Fix pattern B: keep Qwen2.5-Coder but specify a provider

From the Qwen2.5-Coder-32B-Instruct model card, you can see that it is available through Inference Providers (e.g. via some providers like Fireworks, Nscale, etc.).(Hugging Face)

Then in your own Space copy, do:

client = InferenceClient(
    provider="fireworks-ai",  # example; choose a provider that supports this model
    model="Qwen/Qwen2.5-Coder-32B-Instruct",
    api_key=HF_TOKEN,         # HF token with Inference Providers permissions
)

This makes sure:

  • The request goes through the router,
  • It uses a concrete provider that you have access to,
  • It no longer hits the deprecated old API.

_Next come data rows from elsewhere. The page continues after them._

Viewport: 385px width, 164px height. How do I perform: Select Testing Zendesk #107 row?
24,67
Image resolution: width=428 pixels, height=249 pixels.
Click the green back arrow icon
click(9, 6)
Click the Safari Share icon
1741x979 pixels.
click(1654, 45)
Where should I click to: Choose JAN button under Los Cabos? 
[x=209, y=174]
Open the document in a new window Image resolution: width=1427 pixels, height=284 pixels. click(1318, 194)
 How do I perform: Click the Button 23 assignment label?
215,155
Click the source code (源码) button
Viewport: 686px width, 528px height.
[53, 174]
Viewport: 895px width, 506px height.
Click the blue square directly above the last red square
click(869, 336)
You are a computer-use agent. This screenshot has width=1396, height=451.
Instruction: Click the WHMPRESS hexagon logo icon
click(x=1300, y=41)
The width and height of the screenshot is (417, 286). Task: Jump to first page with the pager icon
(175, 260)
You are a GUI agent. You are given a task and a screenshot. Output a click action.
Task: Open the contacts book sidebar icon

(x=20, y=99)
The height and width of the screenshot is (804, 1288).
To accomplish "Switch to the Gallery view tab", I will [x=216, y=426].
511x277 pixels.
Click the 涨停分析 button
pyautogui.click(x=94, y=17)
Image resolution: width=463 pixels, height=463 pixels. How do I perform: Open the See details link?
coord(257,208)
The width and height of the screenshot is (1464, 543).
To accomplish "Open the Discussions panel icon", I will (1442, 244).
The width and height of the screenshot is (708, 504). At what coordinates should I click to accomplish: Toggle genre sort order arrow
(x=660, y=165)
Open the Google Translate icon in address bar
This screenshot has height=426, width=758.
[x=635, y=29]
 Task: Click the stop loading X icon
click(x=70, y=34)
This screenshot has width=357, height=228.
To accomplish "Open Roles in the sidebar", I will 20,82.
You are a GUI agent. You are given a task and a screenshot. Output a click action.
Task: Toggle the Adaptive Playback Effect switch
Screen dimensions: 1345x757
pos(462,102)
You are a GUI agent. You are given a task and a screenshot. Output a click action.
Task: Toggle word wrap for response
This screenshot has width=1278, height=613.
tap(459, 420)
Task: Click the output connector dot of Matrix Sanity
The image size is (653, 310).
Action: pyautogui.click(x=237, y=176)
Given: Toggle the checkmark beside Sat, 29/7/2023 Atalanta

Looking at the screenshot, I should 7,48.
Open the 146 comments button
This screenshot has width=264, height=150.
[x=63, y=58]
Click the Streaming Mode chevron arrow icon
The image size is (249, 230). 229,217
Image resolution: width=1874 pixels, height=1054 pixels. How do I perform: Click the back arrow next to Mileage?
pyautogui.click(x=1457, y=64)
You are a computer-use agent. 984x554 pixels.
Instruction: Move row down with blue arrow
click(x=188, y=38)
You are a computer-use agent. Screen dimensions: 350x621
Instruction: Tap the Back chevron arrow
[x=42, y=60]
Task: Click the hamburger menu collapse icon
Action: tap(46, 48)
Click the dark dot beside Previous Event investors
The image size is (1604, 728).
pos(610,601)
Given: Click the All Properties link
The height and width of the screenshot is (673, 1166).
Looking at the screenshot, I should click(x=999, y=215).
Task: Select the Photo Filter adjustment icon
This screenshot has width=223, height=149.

This pattern is exactly how others successfully call Qwen2.5-VL/2.5-Coder through providers in the forum thread you linked.(Hugging Face Forums)


8. How to correctly use InferenceClientModel in your own code

Even though this does not fix the quiz’s grader, it is still worth correcting your own code so that you are set up correctly for later units.

A more robust configuration:

from smolagents import InferenceClientModel

model = InferenceClientModel(
    # Optional: set a model_id explicitly
    # model_id="Qwen/Qwen2.5-Coder-14B-Instruct",
    provider="auto",     # or "hf-inference" or a concrete provider like "fireworks-ai"
    api_key="hf_...",    # your HF token with Inference Providers enabled
)

Key points:

  • Use the argument name provider, not mprovider.
  • provider="auto" lets Hugging Face choose among providers allowed in your account; you can explicitly pick one if you want more control.(Hugging Face)

This is aligned with the new Inference Providers + router architecture and will work consistently across your own projects, independent of the course Space.


9. Short recap (bullet summary)

  • The error you see in the quiz Space comes from the grader’s own InferenceClient that uses "Qwen/Qwen2.5-Coder-32B-Instruct" in app.py, not from your smolagents InferenceClientModel.(Hugging Face)

  • HTTP 410 + “use router.huggingface.co” means “you are calling the deprecated api-inference.huggingface.co API; you must use the router-based Inference Providers API now.”(Hugging Face Forums)

  • Qwen2.5-Coder-32B-Instruct is still available on the Hub; what is “not supported” is the old way of calling it, not the model itself.(Hugging Face)

  • Changing your InferenceClientModel inside the exercise does not change the grader’s model; they are separate clients.

  • To actually fix the error, the Space must be updated to use the router-based Inference Providers API:

    • either by switching to a different provider-backed model, or
    • by calling Qwen/Qwen2.5-Coder-32B-Instruct via InferenceClient(provider=..., model=..., api_key=...).(Hugging Face)
  • You can:

    • report this as a course Space bug, and/or
    • duplicate the Space and patch app.py yourself.
  • In your own code, use provider="auto" instead of mprovider, and give a valid HF token with Inference Providers permission.